> **Task brief**
Copy out every line of the listing below without changing a word, and leave out the pictures.

(Extracted data listing)
□ □ □ □ □

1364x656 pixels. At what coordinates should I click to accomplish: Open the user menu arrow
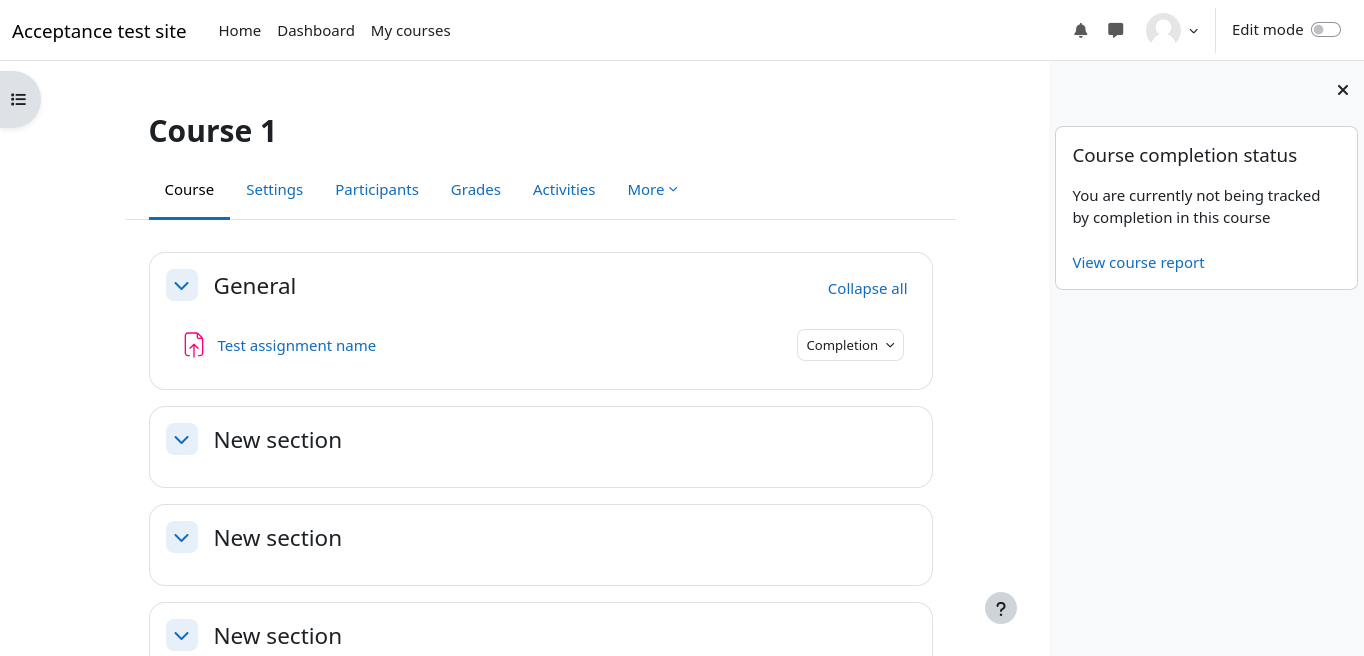[1193, 31]
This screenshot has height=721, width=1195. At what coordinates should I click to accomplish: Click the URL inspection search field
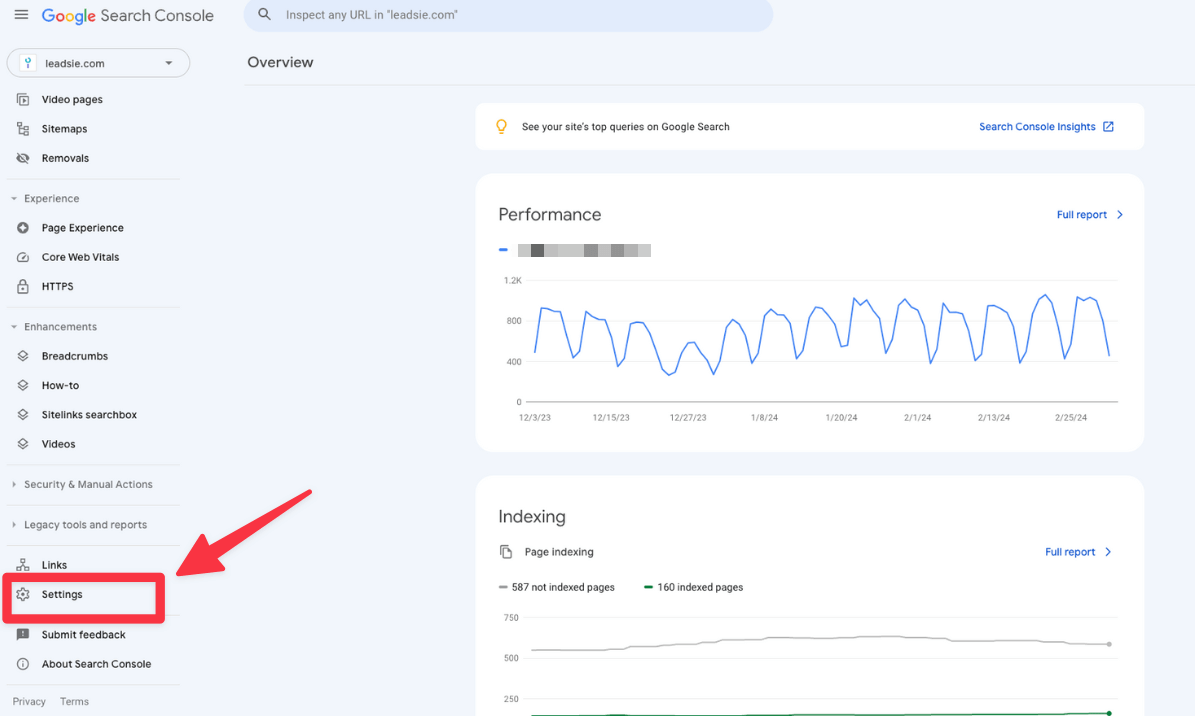[508, 15]
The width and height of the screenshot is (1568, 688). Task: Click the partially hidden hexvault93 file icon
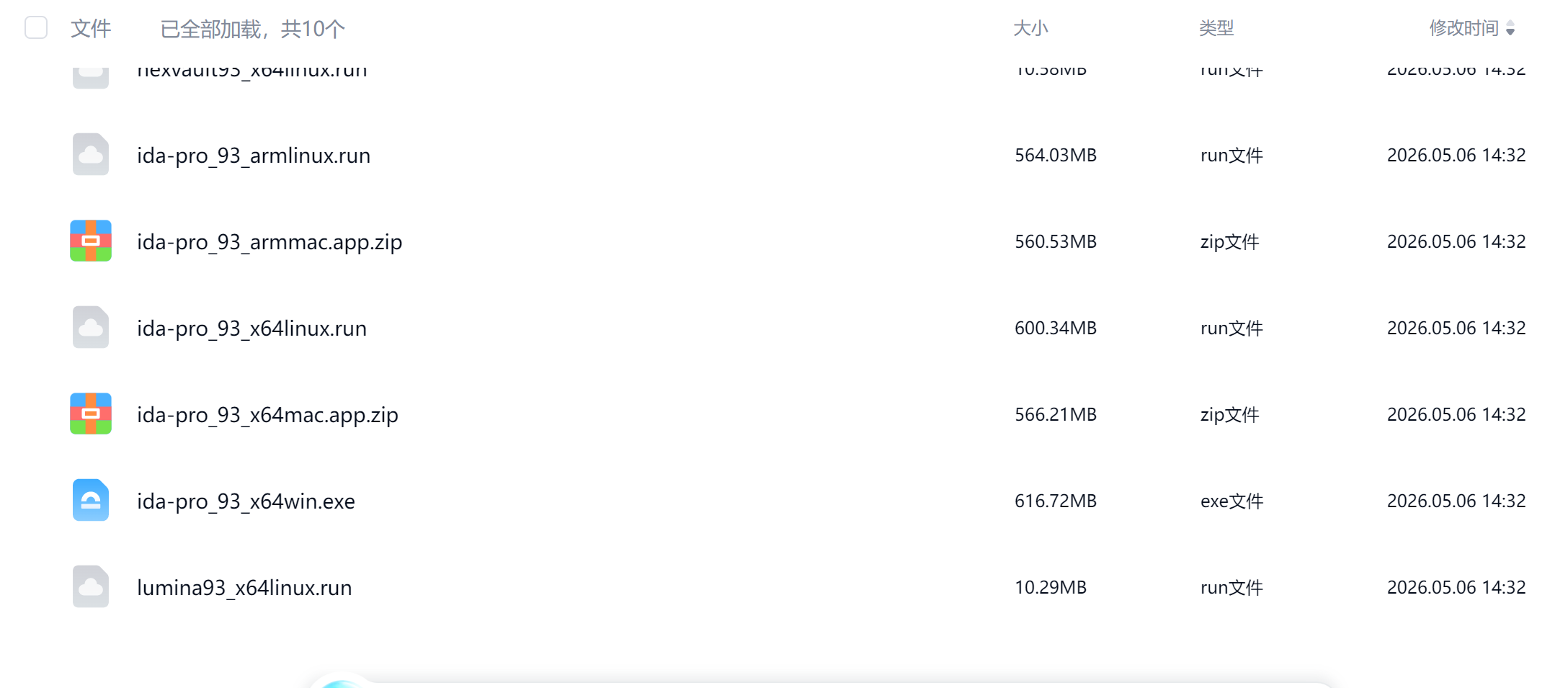point(91,76)
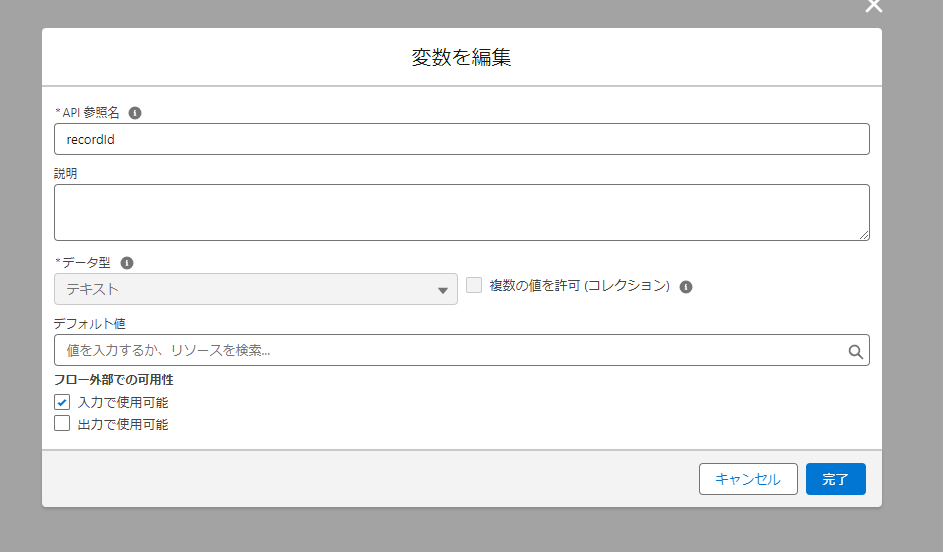Click the 複数の値を許可 (コレクション) label text
Viewport: 943px width, 552px height.
(579, 286)
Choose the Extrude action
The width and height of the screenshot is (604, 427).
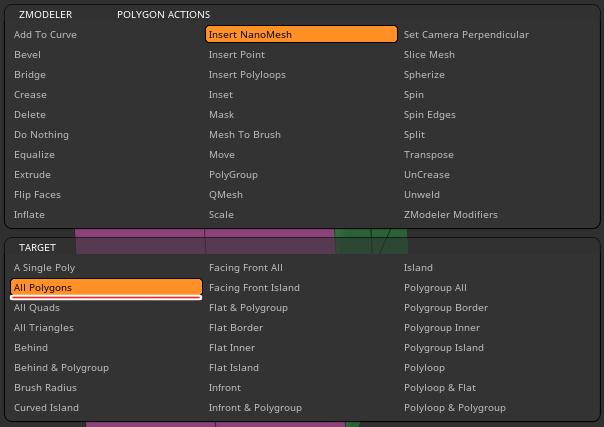click(x=32, y=175)
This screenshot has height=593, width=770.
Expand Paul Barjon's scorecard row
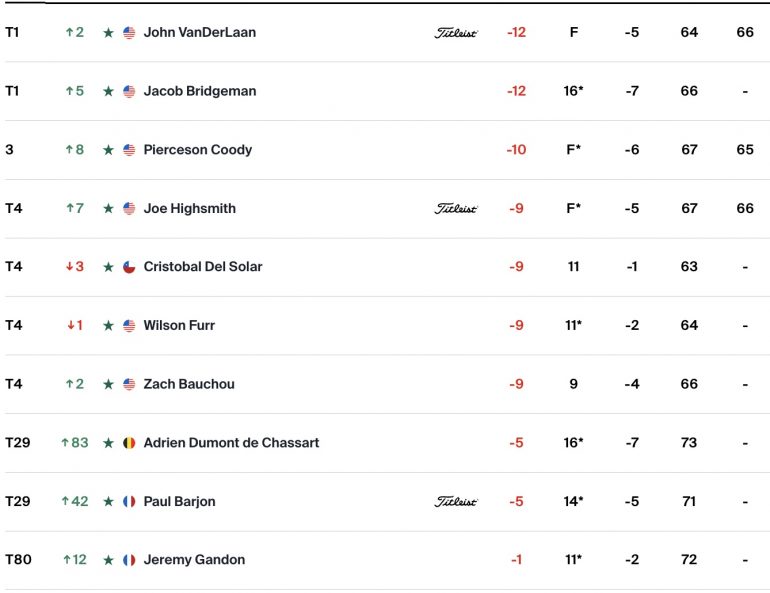(385, 502)
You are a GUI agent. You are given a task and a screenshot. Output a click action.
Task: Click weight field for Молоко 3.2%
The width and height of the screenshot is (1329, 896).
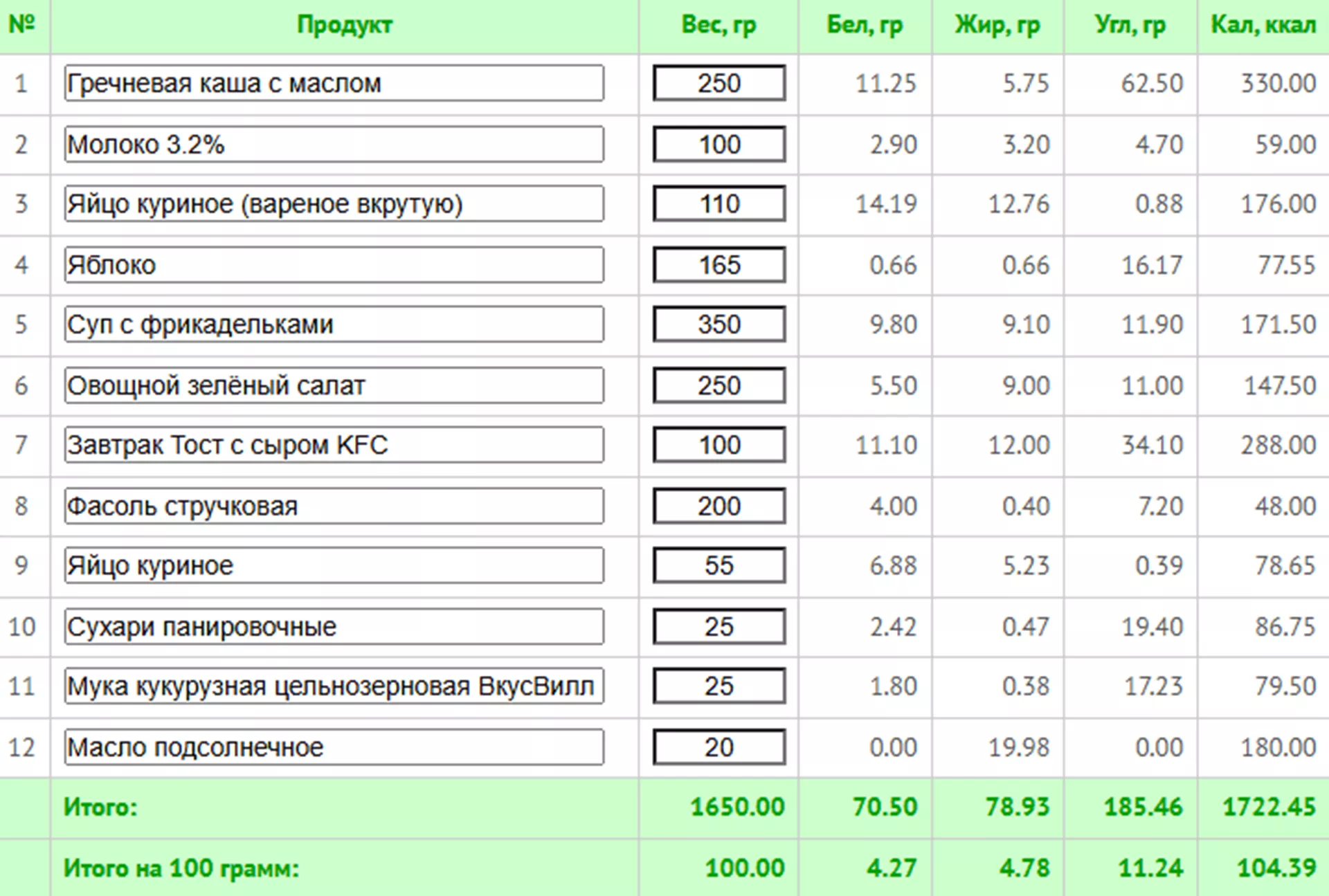[x=718, y=144]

□ □ □ □ □

> **Answer to the problem**
1364x656 pixels. At what coordinates should I click to accomplish: Open the user menu arrow
[1193, 31]
This screenshot has height=721, width=1195. At what coordinates should I click to accomplish: Click the URL inspection search field
[508, 15]
The width and height of the screenshot is (1568, 688). Task: Click the partially hidden hexvault93 file icon
point(91,76)
Click the 複数の値を許可 (コレクション) label text
Viewport: 943px width, 552px height.
(579, 286)
Choose the Extrude action
The width and height of the screenshot is (604, 427).
click(x=32, y=175)
This screenshot has height=593, width=770.
Expand Paul Barjon's scorecard row
(385, 502)
You are a GUI agent. You are given a task and a screenshot. Output a click action.
Task: Click weight field for Молоко 3.2%
The width and height of the screenshot is (1329, 896).
[x=718, y=144]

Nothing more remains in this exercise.